For each line of the data below, test for "will". Report only the number of lines that pass.

=== Section Start ===

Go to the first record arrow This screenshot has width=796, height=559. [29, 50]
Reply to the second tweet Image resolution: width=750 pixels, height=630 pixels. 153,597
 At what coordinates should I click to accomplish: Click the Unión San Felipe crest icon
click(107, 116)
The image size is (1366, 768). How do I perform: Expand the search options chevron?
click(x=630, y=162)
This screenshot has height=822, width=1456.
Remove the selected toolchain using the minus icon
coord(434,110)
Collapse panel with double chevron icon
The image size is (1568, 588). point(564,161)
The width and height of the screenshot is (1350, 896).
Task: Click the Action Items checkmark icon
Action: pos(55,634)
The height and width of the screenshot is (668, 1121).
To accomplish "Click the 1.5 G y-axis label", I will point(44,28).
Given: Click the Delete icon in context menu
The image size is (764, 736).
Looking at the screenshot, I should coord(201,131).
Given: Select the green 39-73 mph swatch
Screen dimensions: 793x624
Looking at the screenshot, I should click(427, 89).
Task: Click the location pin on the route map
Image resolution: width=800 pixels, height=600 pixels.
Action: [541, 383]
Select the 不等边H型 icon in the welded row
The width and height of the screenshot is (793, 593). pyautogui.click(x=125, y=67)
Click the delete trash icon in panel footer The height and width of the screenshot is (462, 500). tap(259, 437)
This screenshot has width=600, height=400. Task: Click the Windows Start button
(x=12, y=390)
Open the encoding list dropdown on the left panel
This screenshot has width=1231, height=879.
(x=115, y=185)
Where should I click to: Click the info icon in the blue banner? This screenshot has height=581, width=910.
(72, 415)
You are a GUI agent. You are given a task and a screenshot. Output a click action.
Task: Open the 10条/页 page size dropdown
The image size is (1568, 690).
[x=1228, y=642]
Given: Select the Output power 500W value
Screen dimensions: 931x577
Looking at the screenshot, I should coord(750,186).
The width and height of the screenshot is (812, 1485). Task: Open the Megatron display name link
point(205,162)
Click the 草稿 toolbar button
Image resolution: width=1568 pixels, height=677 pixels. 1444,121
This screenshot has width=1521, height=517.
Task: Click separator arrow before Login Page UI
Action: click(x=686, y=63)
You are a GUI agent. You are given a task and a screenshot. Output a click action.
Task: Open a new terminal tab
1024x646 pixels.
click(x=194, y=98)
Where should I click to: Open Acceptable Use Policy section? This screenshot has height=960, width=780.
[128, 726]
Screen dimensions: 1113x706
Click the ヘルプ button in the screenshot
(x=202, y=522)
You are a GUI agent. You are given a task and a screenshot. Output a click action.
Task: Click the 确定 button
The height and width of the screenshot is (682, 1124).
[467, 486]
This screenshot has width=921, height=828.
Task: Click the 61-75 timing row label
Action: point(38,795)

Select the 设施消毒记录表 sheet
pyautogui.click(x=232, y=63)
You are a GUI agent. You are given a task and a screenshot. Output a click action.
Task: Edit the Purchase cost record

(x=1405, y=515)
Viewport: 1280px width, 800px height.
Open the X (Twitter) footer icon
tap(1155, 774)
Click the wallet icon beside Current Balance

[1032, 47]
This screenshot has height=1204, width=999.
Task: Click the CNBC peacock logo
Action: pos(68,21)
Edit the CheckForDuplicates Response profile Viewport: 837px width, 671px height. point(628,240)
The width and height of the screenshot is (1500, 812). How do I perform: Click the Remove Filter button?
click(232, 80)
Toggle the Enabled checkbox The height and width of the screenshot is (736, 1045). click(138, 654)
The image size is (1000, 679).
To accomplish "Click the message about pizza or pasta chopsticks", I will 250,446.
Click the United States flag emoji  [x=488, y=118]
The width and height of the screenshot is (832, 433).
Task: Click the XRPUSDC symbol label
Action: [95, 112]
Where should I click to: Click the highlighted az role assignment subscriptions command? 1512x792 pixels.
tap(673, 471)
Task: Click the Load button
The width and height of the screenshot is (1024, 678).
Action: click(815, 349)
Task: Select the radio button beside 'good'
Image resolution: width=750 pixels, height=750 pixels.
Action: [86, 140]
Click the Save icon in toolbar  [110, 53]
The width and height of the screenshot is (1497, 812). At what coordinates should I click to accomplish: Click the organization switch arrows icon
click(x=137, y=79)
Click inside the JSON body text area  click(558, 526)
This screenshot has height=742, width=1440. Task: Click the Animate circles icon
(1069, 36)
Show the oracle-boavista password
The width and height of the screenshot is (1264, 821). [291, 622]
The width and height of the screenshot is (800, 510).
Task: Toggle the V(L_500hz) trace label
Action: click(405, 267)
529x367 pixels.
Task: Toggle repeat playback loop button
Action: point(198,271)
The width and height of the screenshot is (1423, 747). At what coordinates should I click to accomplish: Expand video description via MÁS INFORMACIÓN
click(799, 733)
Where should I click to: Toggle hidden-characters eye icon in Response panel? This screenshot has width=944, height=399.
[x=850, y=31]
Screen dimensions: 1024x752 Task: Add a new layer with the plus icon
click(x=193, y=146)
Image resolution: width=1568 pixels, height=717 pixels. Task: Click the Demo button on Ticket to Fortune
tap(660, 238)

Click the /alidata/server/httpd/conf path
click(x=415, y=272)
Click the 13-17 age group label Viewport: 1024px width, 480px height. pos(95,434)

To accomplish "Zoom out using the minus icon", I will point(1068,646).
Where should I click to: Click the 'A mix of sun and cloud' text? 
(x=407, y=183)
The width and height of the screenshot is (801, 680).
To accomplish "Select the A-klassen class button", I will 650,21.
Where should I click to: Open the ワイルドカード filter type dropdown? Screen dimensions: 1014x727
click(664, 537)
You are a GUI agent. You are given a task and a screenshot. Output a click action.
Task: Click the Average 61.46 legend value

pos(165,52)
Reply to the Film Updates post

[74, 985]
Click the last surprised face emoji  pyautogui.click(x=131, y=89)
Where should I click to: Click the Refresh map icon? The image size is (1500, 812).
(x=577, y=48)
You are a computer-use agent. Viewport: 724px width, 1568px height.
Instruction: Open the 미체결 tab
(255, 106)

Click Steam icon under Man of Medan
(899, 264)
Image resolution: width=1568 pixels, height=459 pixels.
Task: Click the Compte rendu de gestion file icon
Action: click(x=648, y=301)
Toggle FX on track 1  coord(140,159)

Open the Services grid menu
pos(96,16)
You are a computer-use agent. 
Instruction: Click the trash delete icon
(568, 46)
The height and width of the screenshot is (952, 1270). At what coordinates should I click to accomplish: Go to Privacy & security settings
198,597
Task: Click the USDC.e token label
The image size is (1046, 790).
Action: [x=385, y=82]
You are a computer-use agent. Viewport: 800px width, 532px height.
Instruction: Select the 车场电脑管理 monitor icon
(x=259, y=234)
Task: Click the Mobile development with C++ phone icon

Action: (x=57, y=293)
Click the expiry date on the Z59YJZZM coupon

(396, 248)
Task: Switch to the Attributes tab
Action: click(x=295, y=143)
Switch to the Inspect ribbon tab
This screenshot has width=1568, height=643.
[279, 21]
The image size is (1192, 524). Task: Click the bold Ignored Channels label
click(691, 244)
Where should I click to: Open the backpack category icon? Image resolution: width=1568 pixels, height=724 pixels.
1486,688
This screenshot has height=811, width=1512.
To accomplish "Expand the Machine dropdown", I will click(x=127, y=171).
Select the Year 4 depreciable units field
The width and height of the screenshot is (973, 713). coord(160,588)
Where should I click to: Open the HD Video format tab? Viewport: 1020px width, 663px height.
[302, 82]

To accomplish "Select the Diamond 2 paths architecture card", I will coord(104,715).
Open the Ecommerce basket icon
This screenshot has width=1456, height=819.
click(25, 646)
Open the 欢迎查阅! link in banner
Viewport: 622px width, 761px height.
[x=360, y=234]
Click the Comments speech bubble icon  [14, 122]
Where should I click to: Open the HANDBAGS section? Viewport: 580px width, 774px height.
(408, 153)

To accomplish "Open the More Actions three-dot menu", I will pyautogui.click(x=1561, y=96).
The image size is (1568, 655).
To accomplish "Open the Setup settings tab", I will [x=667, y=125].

=== Section End ===

### Solution below
8